Github user shuai-xu commented on a diff in the pull request:
https://github.com/apache/flink/pull/4887#discussion_r148715651
--- Diff:
flink-runtime/src/main/java/org/apache/flink/runtime/resourcemanager/slotmanager/SlotManager.java
---
@@ -302,7 +302,12 @@ public boolean unregisterSlotRequest(AllocationID
allocationId) {
PendingSlotRequest pendingSlotRequest =
pendingSlotRequests.remove(allocationId);
if (null != pendingSlotRequest) {
- cancelPendingSlotRequest(pendingSlotRequest);
+ if (pendingSlotRequest.isAssigned()) {
+ cancelPendingSlotRequest(pendingSlotRequest);
+ }
+ else {
+
resourceActions.cancelResourceAllocation(pendingSlotRequest.getResourceProfile());
--- End diff --
Yes, the SlotManager can decide to release the resource more than needed.
But in a worst case:
1. Now the MESOS or YARN cluster have not enough resource.
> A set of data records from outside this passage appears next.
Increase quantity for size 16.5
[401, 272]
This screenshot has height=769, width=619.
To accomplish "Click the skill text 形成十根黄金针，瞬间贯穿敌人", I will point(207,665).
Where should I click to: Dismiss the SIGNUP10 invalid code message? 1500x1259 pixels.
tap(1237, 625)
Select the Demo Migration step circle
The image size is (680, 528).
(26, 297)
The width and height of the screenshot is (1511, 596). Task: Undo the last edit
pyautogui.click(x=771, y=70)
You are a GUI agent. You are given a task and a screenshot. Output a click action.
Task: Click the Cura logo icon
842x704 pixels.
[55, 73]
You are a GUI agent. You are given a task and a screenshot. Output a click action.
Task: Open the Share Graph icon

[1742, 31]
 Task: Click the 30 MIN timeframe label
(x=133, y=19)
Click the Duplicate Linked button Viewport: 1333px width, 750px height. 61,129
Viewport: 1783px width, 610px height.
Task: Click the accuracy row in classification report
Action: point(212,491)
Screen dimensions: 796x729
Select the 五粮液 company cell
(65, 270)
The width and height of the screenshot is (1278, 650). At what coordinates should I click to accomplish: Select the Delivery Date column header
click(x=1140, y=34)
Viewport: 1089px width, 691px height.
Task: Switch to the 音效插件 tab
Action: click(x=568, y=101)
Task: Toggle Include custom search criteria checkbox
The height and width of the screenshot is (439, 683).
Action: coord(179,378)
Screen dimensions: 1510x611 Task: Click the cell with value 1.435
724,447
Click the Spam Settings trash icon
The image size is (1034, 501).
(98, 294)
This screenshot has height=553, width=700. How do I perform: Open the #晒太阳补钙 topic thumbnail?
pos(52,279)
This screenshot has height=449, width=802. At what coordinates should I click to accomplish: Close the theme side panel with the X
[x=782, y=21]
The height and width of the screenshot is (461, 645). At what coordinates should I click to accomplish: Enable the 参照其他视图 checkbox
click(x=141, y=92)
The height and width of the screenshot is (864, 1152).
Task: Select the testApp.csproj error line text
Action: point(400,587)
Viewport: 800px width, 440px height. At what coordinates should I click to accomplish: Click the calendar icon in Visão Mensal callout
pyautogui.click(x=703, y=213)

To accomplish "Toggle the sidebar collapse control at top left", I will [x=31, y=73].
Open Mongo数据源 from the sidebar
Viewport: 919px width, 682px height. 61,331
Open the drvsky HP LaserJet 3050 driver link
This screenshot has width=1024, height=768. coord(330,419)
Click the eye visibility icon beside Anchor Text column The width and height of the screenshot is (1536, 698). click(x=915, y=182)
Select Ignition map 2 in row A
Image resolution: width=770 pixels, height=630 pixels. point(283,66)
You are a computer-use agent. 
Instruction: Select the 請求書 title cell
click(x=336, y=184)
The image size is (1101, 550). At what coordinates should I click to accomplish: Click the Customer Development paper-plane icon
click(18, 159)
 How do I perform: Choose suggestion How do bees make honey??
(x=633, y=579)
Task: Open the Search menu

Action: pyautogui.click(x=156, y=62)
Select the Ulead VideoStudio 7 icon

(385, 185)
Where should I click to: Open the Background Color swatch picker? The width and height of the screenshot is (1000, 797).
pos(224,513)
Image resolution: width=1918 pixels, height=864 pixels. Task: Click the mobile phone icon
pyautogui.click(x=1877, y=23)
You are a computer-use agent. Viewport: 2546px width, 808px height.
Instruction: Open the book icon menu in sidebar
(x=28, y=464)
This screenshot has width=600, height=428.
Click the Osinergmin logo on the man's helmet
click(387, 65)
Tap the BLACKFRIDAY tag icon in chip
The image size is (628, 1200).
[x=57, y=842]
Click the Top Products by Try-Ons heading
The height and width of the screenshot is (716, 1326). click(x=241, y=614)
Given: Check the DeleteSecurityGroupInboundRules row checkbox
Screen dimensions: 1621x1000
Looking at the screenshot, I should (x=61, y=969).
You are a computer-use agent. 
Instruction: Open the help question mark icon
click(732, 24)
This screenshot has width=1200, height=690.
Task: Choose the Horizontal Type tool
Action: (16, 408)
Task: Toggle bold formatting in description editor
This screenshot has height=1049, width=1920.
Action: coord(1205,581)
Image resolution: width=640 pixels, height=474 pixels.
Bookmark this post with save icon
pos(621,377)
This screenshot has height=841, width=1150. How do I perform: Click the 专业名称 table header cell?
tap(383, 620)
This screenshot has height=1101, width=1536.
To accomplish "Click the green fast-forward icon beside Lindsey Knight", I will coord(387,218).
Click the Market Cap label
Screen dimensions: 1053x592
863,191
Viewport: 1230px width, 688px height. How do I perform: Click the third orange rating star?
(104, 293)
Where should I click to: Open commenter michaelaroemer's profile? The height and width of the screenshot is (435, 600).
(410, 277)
2. A job ask for 100 worker of size A;
3. As there are not enough resource, the job failover, the previous 100 is
not cancelled, it ask another 100.
4. This repeated several times, the pending requests for worker of size A
reaches 10000.
5. A worker of size B crashed, so the job now only need 100 woker of size A
and 1 worker of size B. But the YARN or MESOS think the job need 10000 A and 1
B as the request are never cancelled.
6. The MESOS/YARN now have some resources for 110 A, more than 100 A and 1
B, and it begin to assign resource for the job, but it first try to allocate
10000 containers of size A, and the job still can not be started as it is lack
of container B.
7. This may cause the job can not be started even when the cluster resource
is now enough in a long time.
8. And this did happen in our cluster, as our cluster is busy. So I think
it's better to keep this protocol, and different resource managers can treat
this protocol according to their need.
---